As an alternative, you can use Point-In-Time-Recovery (PITR), also known as
"log shipping", to transfer copies of your write-ahead log files from a master
server to a warm standby. PITR allows you to have an exact replica of your
master database, modulo whatever delay you incur in the log transfer itself.

For those who haven't aren't familiar with write-ahead logs, they function
much like the logging in modern filesystems: changes are written there before
being flushed to disk, so any incomplete transactions can be replayed from the
logs if the server goes down unexpectedly.

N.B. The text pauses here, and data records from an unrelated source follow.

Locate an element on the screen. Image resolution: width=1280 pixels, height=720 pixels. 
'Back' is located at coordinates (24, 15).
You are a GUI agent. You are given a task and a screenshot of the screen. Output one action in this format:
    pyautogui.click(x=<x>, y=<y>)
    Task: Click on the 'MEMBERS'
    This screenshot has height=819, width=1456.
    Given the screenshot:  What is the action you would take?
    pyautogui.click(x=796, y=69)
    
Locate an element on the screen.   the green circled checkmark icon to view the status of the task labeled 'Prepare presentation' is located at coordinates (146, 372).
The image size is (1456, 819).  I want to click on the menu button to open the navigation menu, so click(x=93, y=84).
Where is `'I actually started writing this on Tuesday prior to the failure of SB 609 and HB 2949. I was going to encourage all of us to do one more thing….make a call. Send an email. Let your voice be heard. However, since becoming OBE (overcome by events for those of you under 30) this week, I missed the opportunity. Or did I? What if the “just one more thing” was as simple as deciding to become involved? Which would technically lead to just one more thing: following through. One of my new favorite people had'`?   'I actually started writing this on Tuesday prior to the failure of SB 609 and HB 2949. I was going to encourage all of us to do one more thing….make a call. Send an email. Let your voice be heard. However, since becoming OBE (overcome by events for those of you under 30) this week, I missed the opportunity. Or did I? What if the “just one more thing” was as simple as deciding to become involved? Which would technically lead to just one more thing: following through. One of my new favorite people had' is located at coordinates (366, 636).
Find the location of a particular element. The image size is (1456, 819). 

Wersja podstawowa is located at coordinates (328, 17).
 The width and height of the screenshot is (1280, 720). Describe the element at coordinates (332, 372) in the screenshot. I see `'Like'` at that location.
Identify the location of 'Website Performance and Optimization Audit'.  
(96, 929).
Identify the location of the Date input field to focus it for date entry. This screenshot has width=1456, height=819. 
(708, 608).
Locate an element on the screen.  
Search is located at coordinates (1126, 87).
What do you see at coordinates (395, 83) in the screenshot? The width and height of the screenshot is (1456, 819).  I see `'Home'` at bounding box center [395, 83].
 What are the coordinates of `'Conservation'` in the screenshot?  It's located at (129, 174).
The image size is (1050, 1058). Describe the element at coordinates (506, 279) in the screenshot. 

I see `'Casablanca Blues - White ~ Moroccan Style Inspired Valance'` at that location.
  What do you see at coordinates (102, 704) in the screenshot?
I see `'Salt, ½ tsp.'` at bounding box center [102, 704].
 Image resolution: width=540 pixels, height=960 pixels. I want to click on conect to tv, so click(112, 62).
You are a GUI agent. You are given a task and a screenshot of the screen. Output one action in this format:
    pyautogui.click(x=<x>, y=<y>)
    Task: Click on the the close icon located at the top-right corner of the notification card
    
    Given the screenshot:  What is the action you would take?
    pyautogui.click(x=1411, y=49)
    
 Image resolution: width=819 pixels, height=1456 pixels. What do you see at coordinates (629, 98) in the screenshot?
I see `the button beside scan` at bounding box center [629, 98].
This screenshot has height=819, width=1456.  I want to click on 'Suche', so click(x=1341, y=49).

Of course, the log-shipping method doesn't allow your secondary server to
serve as a read-only replica as MySQL's built-in replication does. Largely for
that reason, (depending on your workload and requirements, of course) MySQL
may be a better choice. However, I've found Postgres PITR to be an excellent
option for low to medium-traffic databases in those cases where I'm willing to
trade the possibility of the loss of a few seconds' updates for guarantees
that my DDL, object identities, and constraints will be maintained
consistently between my replicas.

For those who are curious, the PostgreSQL docs online have a decent
introduction into the use of write-ahead logs for replication and backups:

<http://www.postgresql.org/docs/8.2/static/wal.html>

------
charlesju
Relational databases are so overrated.